#### Problem
Please restate exactly the lines of the data below, beginning with the line containing "The height and width of the screenshot is (203, 644)." and ending with the last line.

^^^^

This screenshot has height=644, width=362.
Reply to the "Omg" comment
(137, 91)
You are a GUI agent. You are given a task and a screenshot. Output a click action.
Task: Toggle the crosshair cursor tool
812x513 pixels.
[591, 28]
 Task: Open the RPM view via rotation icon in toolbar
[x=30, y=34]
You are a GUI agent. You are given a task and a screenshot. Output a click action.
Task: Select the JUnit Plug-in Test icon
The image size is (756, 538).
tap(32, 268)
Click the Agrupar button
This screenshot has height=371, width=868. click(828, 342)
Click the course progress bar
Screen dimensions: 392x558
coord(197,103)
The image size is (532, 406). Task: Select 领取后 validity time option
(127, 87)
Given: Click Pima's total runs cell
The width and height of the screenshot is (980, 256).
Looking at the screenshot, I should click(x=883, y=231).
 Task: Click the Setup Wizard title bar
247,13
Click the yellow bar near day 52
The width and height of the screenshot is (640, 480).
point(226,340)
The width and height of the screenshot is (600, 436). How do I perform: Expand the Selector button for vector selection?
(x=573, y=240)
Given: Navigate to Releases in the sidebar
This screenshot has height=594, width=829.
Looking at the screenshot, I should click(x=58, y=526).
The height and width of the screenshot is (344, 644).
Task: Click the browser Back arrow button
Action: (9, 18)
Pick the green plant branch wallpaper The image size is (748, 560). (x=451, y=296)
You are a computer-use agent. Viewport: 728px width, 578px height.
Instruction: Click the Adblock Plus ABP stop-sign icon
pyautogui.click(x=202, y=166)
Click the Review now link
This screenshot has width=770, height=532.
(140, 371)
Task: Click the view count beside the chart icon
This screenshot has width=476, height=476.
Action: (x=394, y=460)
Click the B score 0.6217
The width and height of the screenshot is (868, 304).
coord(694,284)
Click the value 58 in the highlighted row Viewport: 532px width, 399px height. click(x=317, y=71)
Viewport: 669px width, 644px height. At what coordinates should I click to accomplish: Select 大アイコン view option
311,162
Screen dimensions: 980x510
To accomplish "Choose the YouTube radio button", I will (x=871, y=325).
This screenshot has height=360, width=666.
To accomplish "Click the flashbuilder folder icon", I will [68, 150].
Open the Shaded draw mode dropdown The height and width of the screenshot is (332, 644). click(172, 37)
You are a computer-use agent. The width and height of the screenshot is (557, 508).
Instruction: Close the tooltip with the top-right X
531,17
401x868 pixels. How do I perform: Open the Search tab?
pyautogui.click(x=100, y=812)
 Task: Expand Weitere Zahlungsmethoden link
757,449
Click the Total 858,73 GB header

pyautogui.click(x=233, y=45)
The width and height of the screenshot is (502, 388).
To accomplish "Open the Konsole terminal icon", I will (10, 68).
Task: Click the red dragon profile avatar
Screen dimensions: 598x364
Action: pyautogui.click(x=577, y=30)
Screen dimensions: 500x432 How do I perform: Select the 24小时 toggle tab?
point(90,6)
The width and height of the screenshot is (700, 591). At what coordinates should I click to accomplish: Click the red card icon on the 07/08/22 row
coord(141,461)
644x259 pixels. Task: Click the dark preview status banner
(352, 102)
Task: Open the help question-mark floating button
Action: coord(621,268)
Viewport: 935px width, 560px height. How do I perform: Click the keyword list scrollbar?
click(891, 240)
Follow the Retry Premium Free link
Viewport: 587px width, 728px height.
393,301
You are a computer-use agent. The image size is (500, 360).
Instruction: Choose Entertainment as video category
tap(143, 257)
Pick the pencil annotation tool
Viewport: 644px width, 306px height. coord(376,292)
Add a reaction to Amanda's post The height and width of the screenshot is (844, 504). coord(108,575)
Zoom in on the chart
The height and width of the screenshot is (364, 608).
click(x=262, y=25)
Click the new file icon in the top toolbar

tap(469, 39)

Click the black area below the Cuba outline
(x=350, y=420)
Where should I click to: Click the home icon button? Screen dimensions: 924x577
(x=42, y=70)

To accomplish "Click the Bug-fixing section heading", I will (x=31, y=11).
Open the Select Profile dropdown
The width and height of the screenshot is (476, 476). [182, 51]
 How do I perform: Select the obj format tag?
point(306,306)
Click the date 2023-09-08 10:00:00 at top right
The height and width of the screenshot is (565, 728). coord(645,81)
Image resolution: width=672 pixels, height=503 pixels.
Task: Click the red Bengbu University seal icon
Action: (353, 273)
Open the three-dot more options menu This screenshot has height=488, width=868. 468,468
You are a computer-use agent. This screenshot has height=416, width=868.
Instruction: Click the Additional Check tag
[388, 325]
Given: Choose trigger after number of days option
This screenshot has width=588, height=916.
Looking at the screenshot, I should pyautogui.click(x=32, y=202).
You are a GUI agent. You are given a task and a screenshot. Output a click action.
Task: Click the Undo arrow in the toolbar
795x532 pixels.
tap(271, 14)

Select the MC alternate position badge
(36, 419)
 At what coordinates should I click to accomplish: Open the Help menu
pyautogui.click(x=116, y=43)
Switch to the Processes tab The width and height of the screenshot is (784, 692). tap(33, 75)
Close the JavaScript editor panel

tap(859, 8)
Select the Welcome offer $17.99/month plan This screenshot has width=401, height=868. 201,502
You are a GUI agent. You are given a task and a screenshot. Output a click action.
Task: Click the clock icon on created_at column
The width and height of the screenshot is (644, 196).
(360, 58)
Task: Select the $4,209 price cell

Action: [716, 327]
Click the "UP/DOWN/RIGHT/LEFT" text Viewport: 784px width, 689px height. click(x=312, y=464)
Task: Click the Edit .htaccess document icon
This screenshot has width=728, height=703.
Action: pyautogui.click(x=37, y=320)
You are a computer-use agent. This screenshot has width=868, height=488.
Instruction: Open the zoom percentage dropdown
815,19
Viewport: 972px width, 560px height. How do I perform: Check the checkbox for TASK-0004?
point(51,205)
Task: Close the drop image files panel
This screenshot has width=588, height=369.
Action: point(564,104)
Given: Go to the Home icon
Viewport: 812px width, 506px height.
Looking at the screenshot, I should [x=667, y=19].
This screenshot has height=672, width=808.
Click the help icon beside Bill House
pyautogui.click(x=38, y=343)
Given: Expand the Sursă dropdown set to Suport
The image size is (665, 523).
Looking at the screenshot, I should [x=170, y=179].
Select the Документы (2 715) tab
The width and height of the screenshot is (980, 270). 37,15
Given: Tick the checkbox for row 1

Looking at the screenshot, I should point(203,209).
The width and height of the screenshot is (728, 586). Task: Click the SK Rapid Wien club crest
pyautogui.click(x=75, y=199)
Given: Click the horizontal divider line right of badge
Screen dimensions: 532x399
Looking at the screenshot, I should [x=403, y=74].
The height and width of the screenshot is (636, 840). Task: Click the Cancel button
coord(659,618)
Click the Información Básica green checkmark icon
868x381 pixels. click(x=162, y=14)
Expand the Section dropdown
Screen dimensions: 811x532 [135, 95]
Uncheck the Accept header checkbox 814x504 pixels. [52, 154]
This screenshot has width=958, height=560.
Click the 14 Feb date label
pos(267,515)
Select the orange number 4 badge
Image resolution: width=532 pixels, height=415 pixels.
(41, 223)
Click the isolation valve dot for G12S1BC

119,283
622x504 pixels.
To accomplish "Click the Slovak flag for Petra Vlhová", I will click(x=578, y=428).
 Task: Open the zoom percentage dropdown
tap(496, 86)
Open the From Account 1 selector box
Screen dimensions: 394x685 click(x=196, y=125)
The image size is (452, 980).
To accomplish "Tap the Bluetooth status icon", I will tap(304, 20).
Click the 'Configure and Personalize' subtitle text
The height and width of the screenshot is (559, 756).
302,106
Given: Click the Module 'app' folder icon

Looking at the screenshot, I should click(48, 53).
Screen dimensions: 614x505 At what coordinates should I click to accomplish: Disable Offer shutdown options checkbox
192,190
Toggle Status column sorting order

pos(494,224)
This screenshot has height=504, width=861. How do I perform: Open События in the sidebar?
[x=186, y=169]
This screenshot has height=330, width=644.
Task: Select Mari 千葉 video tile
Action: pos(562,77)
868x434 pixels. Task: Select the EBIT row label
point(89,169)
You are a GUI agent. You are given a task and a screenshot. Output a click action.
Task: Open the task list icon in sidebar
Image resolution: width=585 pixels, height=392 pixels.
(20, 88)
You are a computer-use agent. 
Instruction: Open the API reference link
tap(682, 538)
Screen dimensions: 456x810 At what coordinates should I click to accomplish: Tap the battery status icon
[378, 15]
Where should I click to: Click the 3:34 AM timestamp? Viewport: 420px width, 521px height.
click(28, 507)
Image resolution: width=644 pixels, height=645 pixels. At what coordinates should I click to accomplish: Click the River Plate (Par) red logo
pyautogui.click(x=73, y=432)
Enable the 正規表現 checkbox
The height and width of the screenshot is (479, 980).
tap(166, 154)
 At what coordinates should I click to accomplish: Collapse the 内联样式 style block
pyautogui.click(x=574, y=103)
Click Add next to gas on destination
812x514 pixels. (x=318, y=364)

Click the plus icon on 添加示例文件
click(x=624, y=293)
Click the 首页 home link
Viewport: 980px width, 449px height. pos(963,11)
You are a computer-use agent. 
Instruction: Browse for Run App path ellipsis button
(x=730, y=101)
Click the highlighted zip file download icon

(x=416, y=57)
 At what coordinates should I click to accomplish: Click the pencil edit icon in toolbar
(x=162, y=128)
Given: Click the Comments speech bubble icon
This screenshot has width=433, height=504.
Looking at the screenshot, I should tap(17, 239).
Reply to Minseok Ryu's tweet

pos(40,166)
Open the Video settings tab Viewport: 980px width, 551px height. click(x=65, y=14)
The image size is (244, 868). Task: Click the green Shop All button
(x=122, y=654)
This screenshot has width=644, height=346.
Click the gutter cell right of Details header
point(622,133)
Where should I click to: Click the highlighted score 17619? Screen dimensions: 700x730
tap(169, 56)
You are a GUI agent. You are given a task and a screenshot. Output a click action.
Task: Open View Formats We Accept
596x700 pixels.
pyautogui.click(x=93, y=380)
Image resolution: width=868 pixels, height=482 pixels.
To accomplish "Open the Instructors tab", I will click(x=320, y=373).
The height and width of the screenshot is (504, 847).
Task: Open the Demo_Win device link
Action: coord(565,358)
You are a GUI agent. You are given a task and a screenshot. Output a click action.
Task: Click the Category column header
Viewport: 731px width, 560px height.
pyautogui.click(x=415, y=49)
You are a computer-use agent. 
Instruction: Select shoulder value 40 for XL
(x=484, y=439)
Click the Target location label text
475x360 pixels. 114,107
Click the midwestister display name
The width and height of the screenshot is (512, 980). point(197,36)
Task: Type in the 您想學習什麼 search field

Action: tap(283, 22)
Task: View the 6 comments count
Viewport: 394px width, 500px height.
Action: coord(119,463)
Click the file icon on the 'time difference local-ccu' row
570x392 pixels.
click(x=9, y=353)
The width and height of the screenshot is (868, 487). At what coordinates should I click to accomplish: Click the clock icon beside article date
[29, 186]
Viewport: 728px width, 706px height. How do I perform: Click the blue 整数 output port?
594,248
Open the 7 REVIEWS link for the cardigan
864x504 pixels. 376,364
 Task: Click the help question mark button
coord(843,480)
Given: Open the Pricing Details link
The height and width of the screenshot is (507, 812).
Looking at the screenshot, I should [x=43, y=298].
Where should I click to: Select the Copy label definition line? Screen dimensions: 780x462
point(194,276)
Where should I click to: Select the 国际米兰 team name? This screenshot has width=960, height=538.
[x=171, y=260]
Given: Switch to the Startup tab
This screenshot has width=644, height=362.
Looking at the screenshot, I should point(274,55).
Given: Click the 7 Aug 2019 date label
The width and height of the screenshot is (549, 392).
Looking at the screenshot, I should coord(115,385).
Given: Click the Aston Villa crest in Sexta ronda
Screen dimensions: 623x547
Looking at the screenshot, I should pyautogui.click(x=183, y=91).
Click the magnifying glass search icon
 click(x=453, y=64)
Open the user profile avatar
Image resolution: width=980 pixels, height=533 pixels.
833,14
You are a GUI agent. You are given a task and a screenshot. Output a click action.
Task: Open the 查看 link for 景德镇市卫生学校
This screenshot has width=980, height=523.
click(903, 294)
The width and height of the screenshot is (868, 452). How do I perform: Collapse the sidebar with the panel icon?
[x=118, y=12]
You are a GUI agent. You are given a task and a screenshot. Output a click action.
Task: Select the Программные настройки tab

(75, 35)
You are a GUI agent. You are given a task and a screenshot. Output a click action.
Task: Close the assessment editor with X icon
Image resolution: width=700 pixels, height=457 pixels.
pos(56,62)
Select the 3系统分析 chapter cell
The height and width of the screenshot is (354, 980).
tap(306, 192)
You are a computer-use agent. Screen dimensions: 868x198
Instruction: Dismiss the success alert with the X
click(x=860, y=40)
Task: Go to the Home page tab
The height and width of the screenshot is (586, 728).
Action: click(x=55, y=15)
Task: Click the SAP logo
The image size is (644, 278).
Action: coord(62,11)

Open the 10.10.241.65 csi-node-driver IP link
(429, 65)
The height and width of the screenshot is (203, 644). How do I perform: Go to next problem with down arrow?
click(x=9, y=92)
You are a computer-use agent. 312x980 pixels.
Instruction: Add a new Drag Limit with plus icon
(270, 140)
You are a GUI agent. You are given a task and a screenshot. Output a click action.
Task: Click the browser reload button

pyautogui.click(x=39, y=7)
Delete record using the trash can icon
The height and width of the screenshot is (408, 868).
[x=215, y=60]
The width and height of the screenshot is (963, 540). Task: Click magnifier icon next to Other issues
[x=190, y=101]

^^^^

#### Task solution
The height and width of the screenshot is (203, 644). How do I perform: Go to next problem with down arrow?
click(x=9, y=92)
You are a computer-use agent. 312x980 pixels.
Instruction: Add a new Drag Limit with plus icon
(270, 140)
You are a GUI agent. You are given a task and a screenshot. Output a click action.
Task: Click the browser reload button

pyautogui.click(x=39, y=7)
Delete record using the trash can icon
The height and width of the screenshot is (408, 868).
[x=215, y=60]
The width and height of the screenshot is (963, 540). Task: Click magnifier icon next to Other issues
[x=190, y=101]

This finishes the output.